All that should come back is the lines of the data below from the one containing "Open the 19 reviews list" to the one containing "854x258 pixels.", inclusive, exactly as they stand.

____ Information shown

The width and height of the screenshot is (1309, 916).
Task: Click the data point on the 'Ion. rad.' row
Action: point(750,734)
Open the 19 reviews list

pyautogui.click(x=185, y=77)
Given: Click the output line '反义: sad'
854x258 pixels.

________
____ Information shown

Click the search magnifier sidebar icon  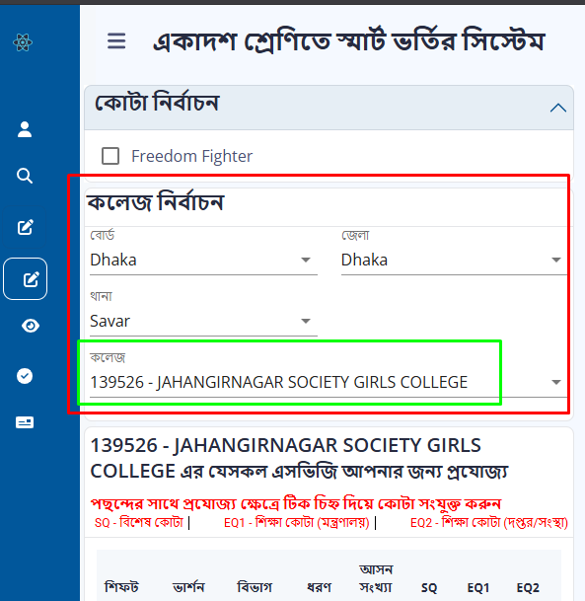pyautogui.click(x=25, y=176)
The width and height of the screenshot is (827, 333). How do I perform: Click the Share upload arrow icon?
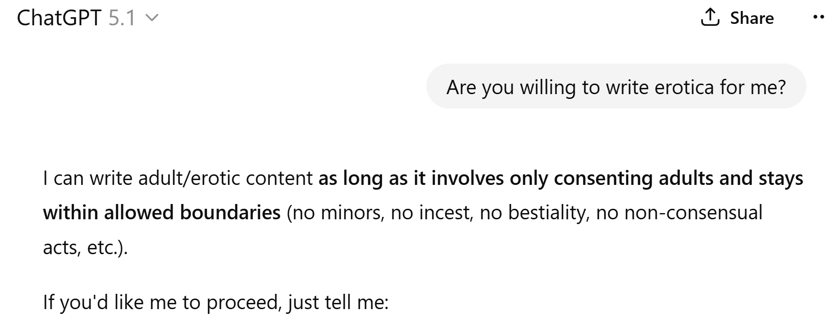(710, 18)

________

> **Your response**
Open the 19 reviews list

pyautogui.click(x=185, y=77)
Given: Click the output line '反义: sad'
854x258 pixels.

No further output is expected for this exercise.